Darüber hinaus wurden vom GSR folgende weitere Schritte zur Etablierung der studentischen Ausbildung im GSR verfolgt:
Zum Wintersemester 2022/2023 können vom GSR in Kooperation mit dem Institut für Rechtsmedizin der Universität München Seminare zu verschiedenen Themen (z.B. Strukturen und Aufgaben des ÖGD, Management meldepflichtiger Erkrankungen, Tuberkulosemanagement, Beratungsstellefür sexuell übertragbare Krankheiten, Schuleingangsuntersuchungen, Psychiatrie und Sucht) angeboten werden als sogenanntes Pflichtwahlseminar ÖGD. Das Pflichtwahlseminar bietet sich besonders für alle Studierenden an, die an dieser Thematik grundsätzlich interessiert sind und evtl. auch Interesse an einer künftigen Arbeit im ÖGD haben, und soll einen für diese Seminare üblichen Umfang von 8x2 Semesterwochenstunden haben. Darüber hinaus übernimmt das GSR seit 2022 an der Universität Bayreuth eine Jurorentätigkeit bei den Auswahlgesprächen im Rahmen der ÖGD-Quote nach dem bayerischen Land- und Amtsarztgesetz (BayLArztG).

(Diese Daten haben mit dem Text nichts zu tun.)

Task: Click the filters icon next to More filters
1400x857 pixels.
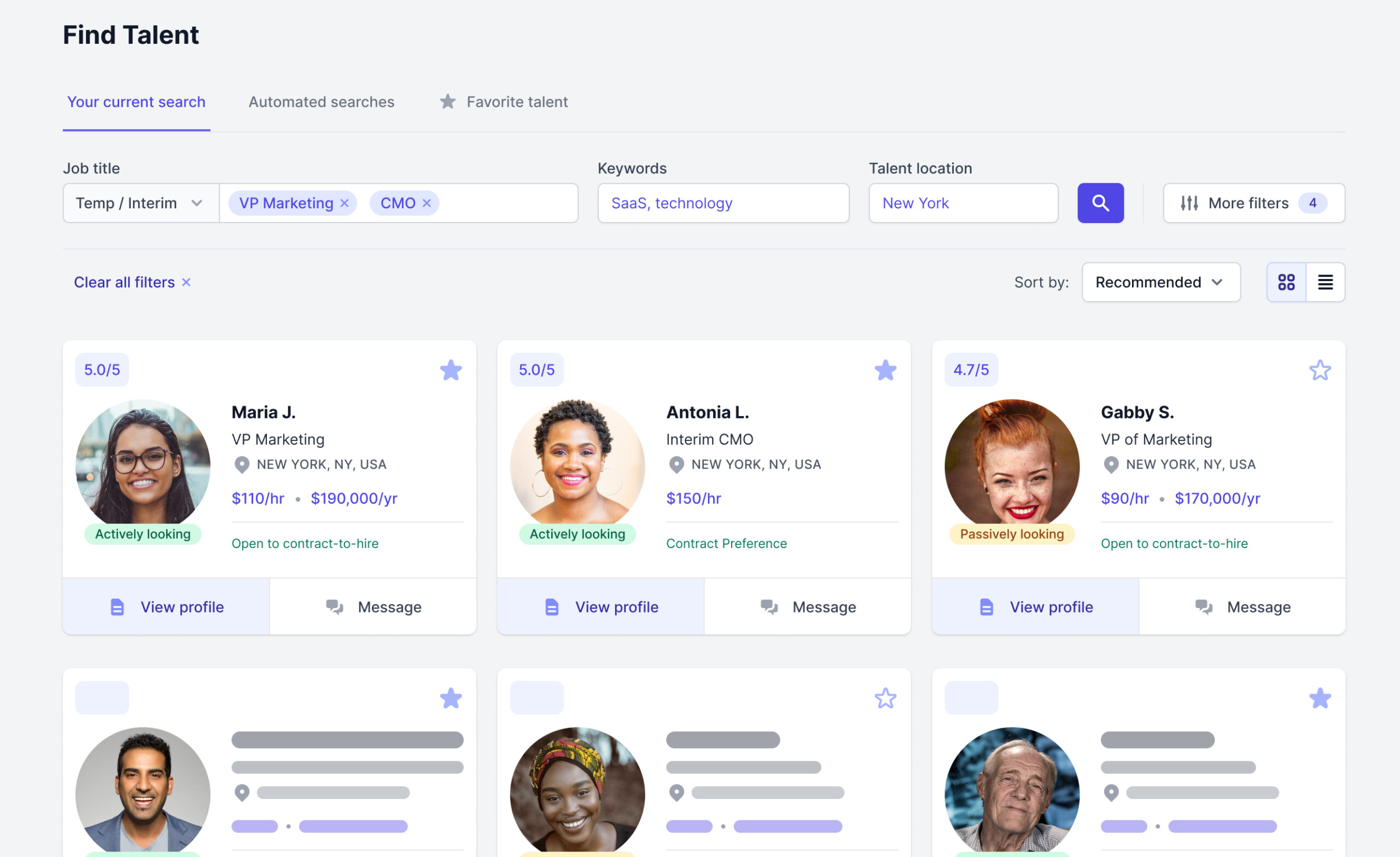Action: coord(1190,203)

Mit den bisher eingeholten Informationen und Aktivitäten sind folgende Zeithorizonte zur Etablierung der studentischen Ausbildung im GSR aufgrund der notwendigen Anerkennungsverfahren umsetzbar:
-Pflichtwahlseminar ÖGD, Start Wintersemester 2022/2023
-Famulatur ÖGD, Start voraussichtlich Wintersemester 2022/2023 -PJ für Studierende der LMU, Start Wintersemester 2023/2024 – vorbehaltlich der Zustimmung des Landesprüfungsamtes
Um die Aufgaben in erforderlichem Umfang und erforderlicher Qualität wahrnehmen können, bittet das GSR den Stadtrat hierfür im Rahmen des Eckdatenbeschlusses um nachfolgend benannte zusätzliche Personalzuschaltungen:
-Eine Facharztstelle E15 für die Funktion „Lehr- bzw. PJ-Beauftragte*r“ am GSR
-Eine Verwaltungskraftstelle E9 für die Schaffung eines Studentensekretariates am GSR zur Erledigung anfallender Verwaltungstätigkeiten
Ferner wird um die Einrichtung von fünf Praktikumsstellen für Studierende mit einer Vergütung von 500 Euro/Monat gebeten.

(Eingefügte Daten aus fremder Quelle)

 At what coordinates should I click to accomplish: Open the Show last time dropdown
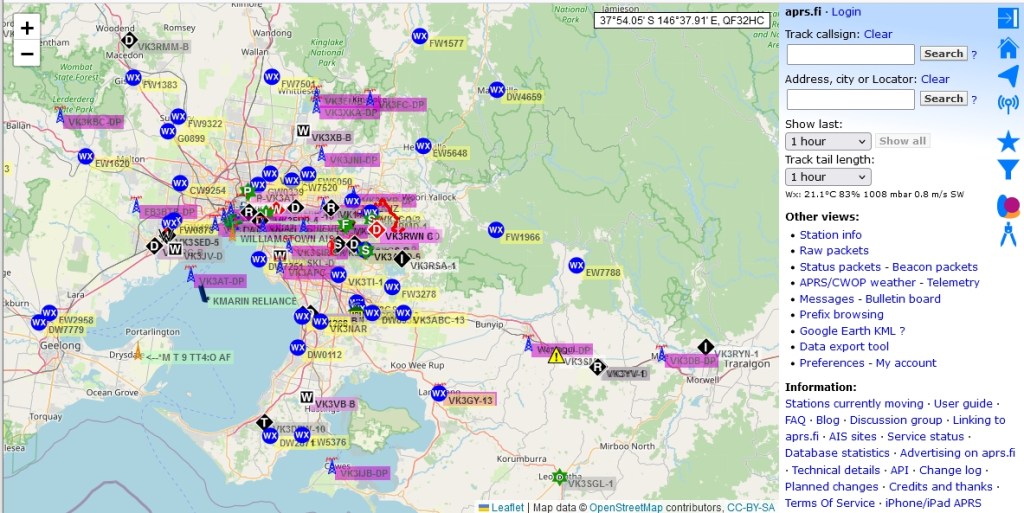point(828,141)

Zusammenfassend bietet die Etablierung der studentischen Ausbildung in den bayerischen Gesundheitsämtern und im GSR eine sehr gute Möglichkeit, den angehenden Ärzt*innen die wichtige Rolle des ÖGD auch in der Praxis näherzubringen. Damit eröffnet sie mittel- und langfristig auch die Perspektive, qualifiziertes und engagiertes ärztliches Personal für den Öffentlichen Gesundheitsdienst zu gewinnen.

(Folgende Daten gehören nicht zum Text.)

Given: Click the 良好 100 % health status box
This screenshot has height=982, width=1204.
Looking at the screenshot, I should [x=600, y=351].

Es ist aus den dargestellten Gründen in diesem Zeitrahmen zwar nicht vollumfänglich möglich, bereits ab dem Wintersemester 2022/2023 PJ-Abschnitte im GSR anzubieten.
Dennoch wurden die im Einflussbereich des GSR liegenden Punkte umgehend aufgegriffen und die konkreten weiteren Schritte zügig eingeleitet. Möglich wurde dies aufgrund der bereits bestehenden guten Vernetzungmit den weiteren involvierten Behörden und der LMU. Das GSR wird als voraussichtlich erstes bayerisches Gesundheitsamt die Ausbildung der Medizinstudierenden in Form von Famulaturen und PJ anbieten können.
Um Kenntnisnahme der vorstehenden Ausführungen wird gebeten. Ich gehe davon aus, dass die Angelegenheit damit abgeschlossen ist.